(Records of locating words and elements)
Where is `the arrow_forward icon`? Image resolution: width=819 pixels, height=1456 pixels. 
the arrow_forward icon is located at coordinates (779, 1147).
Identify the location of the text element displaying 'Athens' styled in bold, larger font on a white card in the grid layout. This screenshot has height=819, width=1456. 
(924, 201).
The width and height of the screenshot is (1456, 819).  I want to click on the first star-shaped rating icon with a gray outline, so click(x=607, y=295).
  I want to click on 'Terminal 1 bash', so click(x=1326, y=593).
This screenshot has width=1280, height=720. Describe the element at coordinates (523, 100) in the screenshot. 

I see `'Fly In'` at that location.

• [WHAT THE TASK REQUIRES]: Rewrite the data above with every "screenshot" changed to "capture", leaving everything else the same.

• [COMPLETED EXERCISE]:
Where is `the arrow_forward icon`? Image resolution: width=819 pixels, height=1456 pixels. 
the arrow_forward icon is located at coordinates (779, 1147).
Identify the location of the text element displaying 'Athens' styled in bold, larger font on a white card in the grid layout. This capture has height=819, width=1456. 
(924, 201).
The width and height of the capture is (1456, 819).  I want to click on the first star-shaped rating icon with a gray outline, so click(x=607, y=295).
  I want to click on 'Terminal 1 bash', so click(x=1326, y=593).
This capture has width=1280, height=720. Describe the element at coordinates (523, 100) in the capture. 

I see `'Fly In'` at that location.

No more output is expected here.